WHAT IS NEEDED » Down to the last line, reproduce the data below exactly.

[Opening DATASET RECORDS section]

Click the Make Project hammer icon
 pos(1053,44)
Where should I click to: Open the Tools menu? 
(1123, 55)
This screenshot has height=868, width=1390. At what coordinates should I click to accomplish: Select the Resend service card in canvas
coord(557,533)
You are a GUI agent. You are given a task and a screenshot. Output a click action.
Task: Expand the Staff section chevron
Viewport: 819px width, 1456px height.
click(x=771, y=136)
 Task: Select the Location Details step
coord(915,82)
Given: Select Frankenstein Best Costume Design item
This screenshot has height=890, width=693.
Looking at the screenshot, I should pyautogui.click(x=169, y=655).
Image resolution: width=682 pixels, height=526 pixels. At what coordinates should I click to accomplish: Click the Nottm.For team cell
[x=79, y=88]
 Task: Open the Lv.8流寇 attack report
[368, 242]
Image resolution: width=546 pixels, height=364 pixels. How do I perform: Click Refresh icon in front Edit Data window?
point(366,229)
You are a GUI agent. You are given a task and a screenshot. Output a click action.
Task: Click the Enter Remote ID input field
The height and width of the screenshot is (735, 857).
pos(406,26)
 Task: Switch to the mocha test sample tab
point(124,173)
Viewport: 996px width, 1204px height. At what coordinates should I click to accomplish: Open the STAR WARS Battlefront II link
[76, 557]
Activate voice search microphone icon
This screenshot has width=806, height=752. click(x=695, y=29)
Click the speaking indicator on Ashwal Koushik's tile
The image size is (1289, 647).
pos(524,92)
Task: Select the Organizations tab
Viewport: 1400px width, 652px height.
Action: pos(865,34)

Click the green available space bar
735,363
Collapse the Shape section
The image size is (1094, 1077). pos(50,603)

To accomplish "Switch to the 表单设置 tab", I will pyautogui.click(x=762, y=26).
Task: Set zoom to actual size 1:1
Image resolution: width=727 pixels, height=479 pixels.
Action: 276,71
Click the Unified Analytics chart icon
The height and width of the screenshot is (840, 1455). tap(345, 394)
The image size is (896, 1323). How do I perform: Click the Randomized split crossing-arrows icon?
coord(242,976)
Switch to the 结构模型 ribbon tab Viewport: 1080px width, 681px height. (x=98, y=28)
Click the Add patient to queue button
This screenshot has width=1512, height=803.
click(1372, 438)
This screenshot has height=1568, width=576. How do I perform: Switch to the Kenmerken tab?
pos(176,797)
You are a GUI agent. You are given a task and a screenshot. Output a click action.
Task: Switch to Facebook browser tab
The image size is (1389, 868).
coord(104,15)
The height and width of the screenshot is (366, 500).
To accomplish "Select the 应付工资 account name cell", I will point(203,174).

[Closing DATASET RECORDS section]

SOLUTION FOR THIS EXERCISE »
Click the Make Project hammer icon
 pos(1053,44)
Where should I click to: Open the Tools menu? 
(1123, 55)
This screenshot has height=868, width=1390. At what coordinates should I click to accomplish: Select the Resend service card in canvas
coord(557,533)
You are a GUI agent. You are given a task and a screenshot. Output a click action.
Task: Expand the Staff section chevron
Viewport: 819px width, 1456px height.
click(x=771, y=136)
 Task: Select the Location Details step
coord(915,82)
Given: Select Frankenstein Best Costume Design item
This screenshot has height=890, width=693.
Looking at the screenshot, I should pyautogui.click(x=169, y=655).
Image resolution: width=682 pixels, height=526 pixels. At what coordinates should I click to accomplish: Click the Nottm.For team cell
[x=79, y=88]
 Task: Open the Lv.8流寇 attack report
[368, 242]
Image resolution: width=546 pixels, height=364 pixels. How do I perform: Click Refresh icon in front Edit Data window?
point(366,229)
You are a GUI agent. You are given a task and a screenshot. Output a click action.
Task: Click the Enter Remote ID input field
The height and width of the screenshot is (735, 857).
pos(406,26)
 Task: Switch to the mocha test sample tab
point(124,173)
Viewport: 996px width, 1204px height. At what coordinates should I click to accomplish: Open the STAR WARS Battlefront II link
[76, 557]
Activate voice search microphone icon
This screenshot has width=806, height=752. click(x=695, y=29)
Click the speaking indicator on Ashwal Koushik's tile
The image size is (1289, 647).
pos(524,92)
Task: Select the Organizations tab
Viewport: 1400px width, 652px height.
Action: pos(865,34)

Click the green available space bar
735,363
Collapse the Shape section
The image size is (1094, 1077). pos(50,603)

To accomplish "Switch to the 表单设置 tab", I will pyautogui.click(x=762, y=26).
Task: Set zoom to actual size 1:1
Image resolution: width=727 pixels, height=479 pixels.
Action: 276,71
Click the Unified Analytics chart icon
The height and width of the screenshot is (840, 1455). tap(345, 394)
The image size is (896, 1323). How do I perform: Click the Randomized split crossing-arrows icon?
coord(242,976)
Switch to the 结构模型 ribbon tab Viewport: 1080px width, 681px height. (x=98, y=28)
Click the Add patient to queue button
This screenshot has width=1512, height=803.
click(1372, 438)
This screenshot has height=1568, width=576. How do I perform: Switch to the Kenmerken tab?
pos(176,797)
You are a GUI agent. You are given a task and a screenshot. Output a click action.
Task: Switch to Facebook browser tab
The image size is (1389, 868).
coord(104,15)
The height and width of the screenshot is (366, 500).
To accomplish "Select the 应付工资 account name cell", I will point(203,174).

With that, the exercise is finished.